There were three grey-haired ladies. They sat, like judges in the Court of Appeal, side by side at the broad counter which blocked one end of the spacious entrance hall. Behind them frosted-glass windows obscured what would otherwise have been a view of Downing Street. From the wall on their left a gentleman in full court dress looked down.
(Fine film set, thought Hugo. A party of terrorists set out to kidnap the Foreign Secretary. Three of them leap the counter and overpower the secretaries. In the film they would be younger, of course, and much prettier—)
‘Can I help you?’ said the central lady sharply.
‘I beg your pardon,’ said Hugo. ‘I have an appointment with Mr. Taverner. The Arabian Department.’
‘Fill out this form, please.’
Hugo studied the pink form. Some of it was easy. His name? He could do that. And the date. But what about ‘Nature of business’?
‘I’m afraid,’ he said, ‘that I’ve no idea what the nature of my business is.’
The central lady looked at him with increased suspicion. She said, ‘You must have some idea.’
‘I’m afraid not. You see, I got a letter asking me to call. Mr. Taverner didn’t say what it was about.’
‘That’s very unusual,’ said the right-hand lady.
‘Perhaps you could ring him up, and ask him what he wants to see me about. Then I could put it on the form.’
‘We can’t do that,’ said the left-hand lady. ‘If you weren’t told what you were here for, it’s probably confidential, you see.’
It was deadlock.
The right-hand lady, who seemed to be the most helpful of the three, had an idea. She said, ‘Why don’t you put “business”?’
This seemed a neat solution. The Bench considered it and concurred.
In the space opposite the word ‘Business’, Hugo wrote down ‘business’. The form was then passed back over the counter, approved by the Court of Appeal, and handed to a veteran of the Crimean War who had hobbled up.
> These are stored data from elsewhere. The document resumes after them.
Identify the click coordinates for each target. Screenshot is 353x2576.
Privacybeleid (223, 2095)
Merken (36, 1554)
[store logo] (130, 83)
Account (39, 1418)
‘Follow me, sir,’ said the veteran.
Hugo followed him. Into a lift, out of the lift, along a short passage, into a much longer passage. The veteran was in no hurry. After a hundred years of combat he had come to rest, in this dim but comfortable mansion, full of enormous faded portraits, lined with cupboards full of documents which were once secret, topped by bookshelves of unreadable and unread reports. The ghosts of an imperial past moved softly ahead of them, prowling down the corridors, lurking in the galleries, whispering in the shadows.
A long time later they came to a door. The veteran knocked at it, and a polite voice bade them enter. The veteran entered, laid the pink form on the edge of the desk, saluted and withdrew, closing the door softly behind him.
‘So glad you could come, Mr. Greest,’ said Taverner. He was tall, and thin, and appeared to be dressed for a funeral. ‘Let me take your coat.’ He took Hugo’s raincoat and suspended it from an apparatus like a small gallows which stood behind the door. Whilst he was doing so, Hugo took stock of the room.
It was a narrow room; so narrow that in its original design it might have been a passage. A strip of Turkish carpet covered some of the floor. The rest was brown linoleum. A tiny coal fire smouldered in the old-fashioned grate. The furniture was waiting-room mahogany. It was not at all his idea of an appropriate room for the head of the Arabian Department. A television producer, even on a minimum budget, would have rejected it out of hand.
‘You must have been surprised to get my note,’ said Mr. Taverner.’